AVIS DE RECHERCHE HISTORIQUE

Originaire de Cusset, André Perret a effectué toute sa carrière professionnelle dans la région parisienne. Installé dans le Saint-Pourçinois depuis trois ans, André Perret s'est alors lancé sur les traces de son grand-père, personnage haut en couleur, mort en déportation sans toutefois être reconnu par l'Administration française. Aidé par une de ses parentes résidant en Belgique, il va alors se passionner pour les questions généalogiques et le sort des Résistants déportés sous l'Occupation. Se plongeant dans plusieurs fonds, il va, peu à peu réussir à reconstituer l'essentiel de l'itinéraire de Jean-Baptiste Perret.
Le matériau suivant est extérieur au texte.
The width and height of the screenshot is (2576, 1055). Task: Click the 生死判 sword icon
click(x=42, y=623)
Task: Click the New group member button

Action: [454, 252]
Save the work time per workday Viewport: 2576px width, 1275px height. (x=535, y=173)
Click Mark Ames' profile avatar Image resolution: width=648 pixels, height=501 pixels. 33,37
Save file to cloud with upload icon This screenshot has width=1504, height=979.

Jean-Baptiste Perret en 1914
Jean-Baptiste PERRET naquit le 11 juillet 1887 au domaine des Royaux, exploités par ses parents à Besson (03). Il fit des études à l'Ecole Nationale d'Agriculture de Montpellier et obtint le diplôme d'ingénieur agronome en mai 1908. Le 12 septembre 1911 il épousa Yvonne VIGNOT à Cusset (03) et eurent trois enfants. A cette date, Jean-Baptiste Perret  est professeur de français à l’école d’agriculture de « La Barotte » à Châtillon-sur-Seine (21), puis en 1913 à l’Ecole d’Agriculture de Corbigny (58).En 1914 il fut mobilisé comme caporal-fourrier au 295ème Régiment d'Infanterie. Porté disparu à Cuvilly (Oise) après l'offensive allemande du 9 juin 1918 il est retrouvé prisonnier en Allemagne où il fut interné dans les camps de Kassel, Crossen-sur-Oder et Cottbus. Il fut rapatrié après l'Armistice le 20 décembre 1918.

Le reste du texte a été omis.